It was 10.30 on a weekday morning. Ms Twenty-something joined the supermarket queue with a desultory scratch of the florid flannel cupcakes that stretched across her beam in a manner that suggested she might have enjoyed a few too many of the real thing.
She was not the first I’d spied and it was not the first time I’d wondered. Since when did it become OK to go to Safeway – or indeed anywhere in public – in your PJs past the age of about six?
What does it say about a society where people are so lazy, so slovenly about their own appearance and so contemptuous of others that they can’t even bother to get dressed before leaving the house?
This very question is vexing the good burghers of Gisborne in New Zealand’s North Island, where one prominent local business leader called on the council to issue an edict confining pyjama-wearing patrons to bed.

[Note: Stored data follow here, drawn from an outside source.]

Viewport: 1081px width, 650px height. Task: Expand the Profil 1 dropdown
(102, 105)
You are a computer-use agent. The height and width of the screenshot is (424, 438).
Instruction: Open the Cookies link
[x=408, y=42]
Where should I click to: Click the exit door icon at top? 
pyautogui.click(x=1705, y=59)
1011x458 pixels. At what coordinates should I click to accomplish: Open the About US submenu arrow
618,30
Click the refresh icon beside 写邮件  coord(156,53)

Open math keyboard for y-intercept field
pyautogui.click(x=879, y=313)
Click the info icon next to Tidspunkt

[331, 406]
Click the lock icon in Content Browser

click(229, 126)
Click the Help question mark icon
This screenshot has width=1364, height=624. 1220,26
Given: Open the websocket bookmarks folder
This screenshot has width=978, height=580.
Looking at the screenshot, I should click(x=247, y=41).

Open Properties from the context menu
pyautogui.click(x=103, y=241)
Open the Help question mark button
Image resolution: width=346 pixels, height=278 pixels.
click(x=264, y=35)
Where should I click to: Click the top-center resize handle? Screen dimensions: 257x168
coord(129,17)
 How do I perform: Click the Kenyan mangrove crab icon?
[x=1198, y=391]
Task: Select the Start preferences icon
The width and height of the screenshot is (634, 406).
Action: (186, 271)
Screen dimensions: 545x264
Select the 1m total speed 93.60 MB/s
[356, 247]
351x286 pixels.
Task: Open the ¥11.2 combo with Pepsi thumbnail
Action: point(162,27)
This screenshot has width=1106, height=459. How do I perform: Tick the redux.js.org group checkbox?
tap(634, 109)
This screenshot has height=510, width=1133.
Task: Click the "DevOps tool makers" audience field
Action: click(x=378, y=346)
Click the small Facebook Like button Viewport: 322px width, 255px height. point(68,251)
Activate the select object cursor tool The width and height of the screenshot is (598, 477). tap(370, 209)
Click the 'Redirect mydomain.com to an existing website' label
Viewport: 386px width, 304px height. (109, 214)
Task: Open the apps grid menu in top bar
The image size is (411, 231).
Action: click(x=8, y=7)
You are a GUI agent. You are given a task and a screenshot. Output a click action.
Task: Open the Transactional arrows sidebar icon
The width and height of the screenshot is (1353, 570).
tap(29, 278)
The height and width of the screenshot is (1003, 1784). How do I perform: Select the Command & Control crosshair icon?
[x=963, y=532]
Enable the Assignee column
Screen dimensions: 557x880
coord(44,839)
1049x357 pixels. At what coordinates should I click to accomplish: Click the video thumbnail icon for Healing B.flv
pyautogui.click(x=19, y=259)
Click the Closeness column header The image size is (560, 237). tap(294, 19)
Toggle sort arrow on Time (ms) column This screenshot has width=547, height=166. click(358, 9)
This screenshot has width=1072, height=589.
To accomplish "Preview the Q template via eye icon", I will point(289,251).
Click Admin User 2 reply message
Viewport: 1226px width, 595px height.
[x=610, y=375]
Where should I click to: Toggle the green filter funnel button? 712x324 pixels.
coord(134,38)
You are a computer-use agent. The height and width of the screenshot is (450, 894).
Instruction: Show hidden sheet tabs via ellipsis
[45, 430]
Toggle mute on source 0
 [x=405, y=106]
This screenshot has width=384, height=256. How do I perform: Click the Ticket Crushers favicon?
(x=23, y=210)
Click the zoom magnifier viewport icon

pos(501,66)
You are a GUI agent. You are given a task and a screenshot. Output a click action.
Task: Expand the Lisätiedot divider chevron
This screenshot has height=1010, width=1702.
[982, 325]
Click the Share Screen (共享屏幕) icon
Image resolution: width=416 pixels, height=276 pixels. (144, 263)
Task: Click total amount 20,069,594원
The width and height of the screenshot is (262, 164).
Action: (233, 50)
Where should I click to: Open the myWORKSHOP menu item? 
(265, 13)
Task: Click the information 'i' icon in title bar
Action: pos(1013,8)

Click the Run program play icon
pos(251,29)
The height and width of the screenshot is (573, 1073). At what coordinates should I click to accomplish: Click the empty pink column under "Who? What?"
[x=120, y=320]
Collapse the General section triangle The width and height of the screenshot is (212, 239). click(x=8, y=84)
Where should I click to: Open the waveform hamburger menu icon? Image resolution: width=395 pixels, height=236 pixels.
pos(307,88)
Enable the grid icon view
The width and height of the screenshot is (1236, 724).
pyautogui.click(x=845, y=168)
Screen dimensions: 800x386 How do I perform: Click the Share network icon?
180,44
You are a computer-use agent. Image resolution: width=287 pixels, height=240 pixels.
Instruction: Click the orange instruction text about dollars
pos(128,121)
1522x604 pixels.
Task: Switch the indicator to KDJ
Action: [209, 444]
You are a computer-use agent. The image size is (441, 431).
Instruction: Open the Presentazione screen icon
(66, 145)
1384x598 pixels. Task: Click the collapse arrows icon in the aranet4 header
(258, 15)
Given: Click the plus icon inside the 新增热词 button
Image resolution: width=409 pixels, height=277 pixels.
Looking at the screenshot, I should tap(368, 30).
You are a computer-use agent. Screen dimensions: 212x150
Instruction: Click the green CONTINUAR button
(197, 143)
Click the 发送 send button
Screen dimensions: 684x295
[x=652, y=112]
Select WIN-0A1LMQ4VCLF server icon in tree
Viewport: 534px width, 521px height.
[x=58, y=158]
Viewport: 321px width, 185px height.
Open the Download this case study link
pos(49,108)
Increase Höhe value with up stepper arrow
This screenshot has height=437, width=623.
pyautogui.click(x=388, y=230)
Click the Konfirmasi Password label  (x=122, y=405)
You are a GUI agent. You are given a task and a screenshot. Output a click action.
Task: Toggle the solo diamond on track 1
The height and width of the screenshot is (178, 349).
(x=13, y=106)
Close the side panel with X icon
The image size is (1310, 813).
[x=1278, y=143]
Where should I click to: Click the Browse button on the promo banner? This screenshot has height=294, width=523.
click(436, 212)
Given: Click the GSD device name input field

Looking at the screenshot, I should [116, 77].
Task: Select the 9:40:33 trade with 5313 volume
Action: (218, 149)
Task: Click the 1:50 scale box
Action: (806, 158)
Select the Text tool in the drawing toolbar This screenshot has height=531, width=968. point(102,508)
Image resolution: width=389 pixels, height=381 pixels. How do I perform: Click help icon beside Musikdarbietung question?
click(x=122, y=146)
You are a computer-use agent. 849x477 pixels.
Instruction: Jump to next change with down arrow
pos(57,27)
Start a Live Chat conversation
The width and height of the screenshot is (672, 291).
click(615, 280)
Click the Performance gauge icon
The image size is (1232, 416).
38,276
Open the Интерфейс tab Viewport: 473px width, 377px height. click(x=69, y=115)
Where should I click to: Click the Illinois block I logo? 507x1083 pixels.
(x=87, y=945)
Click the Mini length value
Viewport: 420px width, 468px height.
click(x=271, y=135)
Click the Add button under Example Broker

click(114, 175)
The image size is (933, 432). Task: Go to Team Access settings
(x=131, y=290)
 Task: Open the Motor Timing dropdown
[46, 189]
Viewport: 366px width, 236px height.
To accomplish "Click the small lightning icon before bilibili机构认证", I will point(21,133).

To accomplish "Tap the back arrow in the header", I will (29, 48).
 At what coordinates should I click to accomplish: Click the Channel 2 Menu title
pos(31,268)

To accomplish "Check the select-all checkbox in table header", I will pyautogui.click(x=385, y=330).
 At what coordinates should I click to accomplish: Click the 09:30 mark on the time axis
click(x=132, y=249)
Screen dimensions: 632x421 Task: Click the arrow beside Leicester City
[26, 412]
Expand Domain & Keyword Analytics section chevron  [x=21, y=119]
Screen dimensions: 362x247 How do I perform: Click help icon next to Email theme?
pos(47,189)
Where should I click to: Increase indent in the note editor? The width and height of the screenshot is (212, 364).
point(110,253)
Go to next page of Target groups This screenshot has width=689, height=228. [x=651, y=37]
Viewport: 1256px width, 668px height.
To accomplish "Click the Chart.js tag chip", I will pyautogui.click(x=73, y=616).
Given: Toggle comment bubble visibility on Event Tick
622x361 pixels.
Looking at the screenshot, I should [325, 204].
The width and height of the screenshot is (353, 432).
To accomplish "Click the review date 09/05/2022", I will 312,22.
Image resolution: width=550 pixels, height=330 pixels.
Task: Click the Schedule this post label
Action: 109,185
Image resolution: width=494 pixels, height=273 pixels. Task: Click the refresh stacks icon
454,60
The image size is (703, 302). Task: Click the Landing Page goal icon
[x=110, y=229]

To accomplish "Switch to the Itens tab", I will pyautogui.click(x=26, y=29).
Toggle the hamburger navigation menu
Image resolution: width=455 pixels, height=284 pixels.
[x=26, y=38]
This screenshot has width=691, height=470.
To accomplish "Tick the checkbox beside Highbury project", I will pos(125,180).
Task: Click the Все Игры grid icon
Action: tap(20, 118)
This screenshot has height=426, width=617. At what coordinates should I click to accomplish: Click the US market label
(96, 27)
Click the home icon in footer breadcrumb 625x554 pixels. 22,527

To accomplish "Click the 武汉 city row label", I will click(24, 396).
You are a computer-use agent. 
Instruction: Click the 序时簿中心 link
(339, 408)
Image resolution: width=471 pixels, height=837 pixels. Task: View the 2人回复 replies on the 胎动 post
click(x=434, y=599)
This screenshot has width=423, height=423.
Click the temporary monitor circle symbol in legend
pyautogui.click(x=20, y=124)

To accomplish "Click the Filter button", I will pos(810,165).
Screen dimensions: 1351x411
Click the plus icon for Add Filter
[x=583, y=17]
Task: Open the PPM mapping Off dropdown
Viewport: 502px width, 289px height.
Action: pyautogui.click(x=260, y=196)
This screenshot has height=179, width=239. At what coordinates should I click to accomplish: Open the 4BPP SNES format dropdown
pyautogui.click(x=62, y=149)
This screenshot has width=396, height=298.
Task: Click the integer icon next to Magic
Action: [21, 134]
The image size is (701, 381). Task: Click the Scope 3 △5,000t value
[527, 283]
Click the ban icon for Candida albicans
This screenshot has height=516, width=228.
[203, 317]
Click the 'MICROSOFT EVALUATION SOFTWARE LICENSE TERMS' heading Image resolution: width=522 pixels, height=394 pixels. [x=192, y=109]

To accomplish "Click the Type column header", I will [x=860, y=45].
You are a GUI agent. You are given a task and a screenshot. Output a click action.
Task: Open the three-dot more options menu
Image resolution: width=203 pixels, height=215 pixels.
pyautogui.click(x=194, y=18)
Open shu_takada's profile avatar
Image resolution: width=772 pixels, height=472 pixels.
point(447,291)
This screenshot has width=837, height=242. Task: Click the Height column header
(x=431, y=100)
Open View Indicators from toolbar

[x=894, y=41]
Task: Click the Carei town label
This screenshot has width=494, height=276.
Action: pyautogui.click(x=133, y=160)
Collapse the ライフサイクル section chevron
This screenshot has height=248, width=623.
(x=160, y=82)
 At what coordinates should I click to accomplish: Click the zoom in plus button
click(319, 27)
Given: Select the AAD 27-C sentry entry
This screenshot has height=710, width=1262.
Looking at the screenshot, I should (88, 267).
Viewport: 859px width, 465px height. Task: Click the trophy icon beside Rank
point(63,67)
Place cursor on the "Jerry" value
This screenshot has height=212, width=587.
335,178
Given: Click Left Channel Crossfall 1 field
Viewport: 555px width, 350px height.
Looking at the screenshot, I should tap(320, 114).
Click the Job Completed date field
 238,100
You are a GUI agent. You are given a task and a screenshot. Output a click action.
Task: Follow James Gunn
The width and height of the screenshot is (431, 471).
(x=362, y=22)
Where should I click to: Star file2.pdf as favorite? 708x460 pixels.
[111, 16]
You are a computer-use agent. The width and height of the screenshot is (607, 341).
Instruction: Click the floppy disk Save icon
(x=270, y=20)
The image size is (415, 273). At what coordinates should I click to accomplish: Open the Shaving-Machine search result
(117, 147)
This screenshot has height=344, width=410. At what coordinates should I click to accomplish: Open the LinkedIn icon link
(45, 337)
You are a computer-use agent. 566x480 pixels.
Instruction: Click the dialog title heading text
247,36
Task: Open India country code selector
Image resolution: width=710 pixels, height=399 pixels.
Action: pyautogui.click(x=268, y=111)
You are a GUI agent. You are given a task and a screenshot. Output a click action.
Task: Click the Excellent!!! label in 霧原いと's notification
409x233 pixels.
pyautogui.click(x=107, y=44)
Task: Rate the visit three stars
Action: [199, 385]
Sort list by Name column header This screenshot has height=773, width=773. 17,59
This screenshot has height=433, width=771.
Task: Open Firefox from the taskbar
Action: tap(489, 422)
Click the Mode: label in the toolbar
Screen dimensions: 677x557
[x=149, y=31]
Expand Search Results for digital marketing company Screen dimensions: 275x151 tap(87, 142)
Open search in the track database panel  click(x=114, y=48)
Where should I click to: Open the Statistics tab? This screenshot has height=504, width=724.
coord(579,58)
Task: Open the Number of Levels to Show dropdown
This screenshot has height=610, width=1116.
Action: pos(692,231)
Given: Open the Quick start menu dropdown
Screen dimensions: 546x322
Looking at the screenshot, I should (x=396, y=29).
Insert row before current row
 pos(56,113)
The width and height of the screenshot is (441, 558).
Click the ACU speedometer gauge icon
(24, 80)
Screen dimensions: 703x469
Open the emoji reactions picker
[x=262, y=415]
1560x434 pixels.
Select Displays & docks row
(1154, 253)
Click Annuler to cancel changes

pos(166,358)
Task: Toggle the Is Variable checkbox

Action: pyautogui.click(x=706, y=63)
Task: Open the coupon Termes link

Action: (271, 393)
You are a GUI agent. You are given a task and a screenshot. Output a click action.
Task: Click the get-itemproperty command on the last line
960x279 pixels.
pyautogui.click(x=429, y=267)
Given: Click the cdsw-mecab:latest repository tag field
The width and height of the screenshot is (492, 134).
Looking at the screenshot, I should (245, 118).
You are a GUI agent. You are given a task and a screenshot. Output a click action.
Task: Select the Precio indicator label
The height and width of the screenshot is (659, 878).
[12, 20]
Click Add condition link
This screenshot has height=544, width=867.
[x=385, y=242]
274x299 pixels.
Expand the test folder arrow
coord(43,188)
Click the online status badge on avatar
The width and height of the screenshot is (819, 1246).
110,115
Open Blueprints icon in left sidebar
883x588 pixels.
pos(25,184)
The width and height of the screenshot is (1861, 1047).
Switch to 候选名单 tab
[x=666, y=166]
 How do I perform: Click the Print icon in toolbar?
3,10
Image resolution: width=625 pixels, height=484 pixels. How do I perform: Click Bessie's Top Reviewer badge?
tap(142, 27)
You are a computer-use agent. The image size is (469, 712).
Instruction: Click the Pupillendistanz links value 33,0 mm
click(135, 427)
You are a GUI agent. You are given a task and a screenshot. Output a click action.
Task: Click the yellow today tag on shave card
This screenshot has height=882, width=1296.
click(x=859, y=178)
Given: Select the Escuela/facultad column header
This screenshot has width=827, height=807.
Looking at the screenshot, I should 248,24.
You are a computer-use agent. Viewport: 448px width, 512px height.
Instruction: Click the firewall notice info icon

But it really is the nanny state when we come to a point where people need to be told when to put on their sleepwear and when to take it off.
What on earth would that mistress of manners June Dally-Watkins make of this? Why, it isn’t even a question of etiquette so much as a basic distinction between functioning humans and sleep-walking zombies.
Some may say we have made our own beds with the increasing blurring of the line between sleepwear, leisurewear and daywear.
Personally though, I blame the Bananas. It was they who set the example for 24-hour wearing of jim jams, leading a entire generation to regard sleepwear as a socially acceptable form of default clothing.
Wake up people. Bananas don’t really talk, either.